3. Heard learned Counsel for the parties and perused the record.
The petitioner has prayed for quashing the award dated 4.2.2003 published by the Special Land Acquisition Officer in respect of Renapur
Medium Project at village Talegaon (Ghat). The High Court had dismissed the writ petition and hence this appeal. The short point before us is
whether the award was illegal in view of Section 11A of the Land Acquisition Act (hereinafter referred to as ""the Act""). The date of last publication
of the notification u/s 4 of the Act was 18.2.1999 (in Gazette). The last publication of the declaration u/s 6 of the Act was 28.2.2000 whereas the
award was published on 4.2.2003. According to the learned Counsel for the appellant the award ought to have been published on or before
28.2.2000 which was the date of the last declaration u/s 6 of the Act.

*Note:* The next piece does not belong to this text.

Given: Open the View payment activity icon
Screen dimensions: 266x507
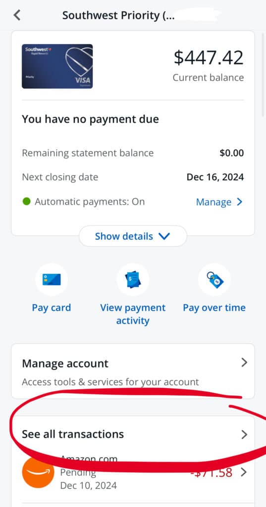Looking at the screenshot, I should (133, 279).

Learned Counsel has invited our attention to Section 11A of the Act which
states:
11A. The collector shall make an award u/s 11 within a period of two years from the publication of the declaration and if no award is made within
that period, the entire proceedings for the acquisition of the land shall lapse.
4. In our opinion the submission of learned Counsel for the appellant is clearly correct in view of the clear provision of Section 11A of the Act. In
view of Section 11A an award has to be made within two years from the date of publication of the declaration u/s 6. Failure to adhere to this time
frame is fatal to the award, as the provision is mandatory.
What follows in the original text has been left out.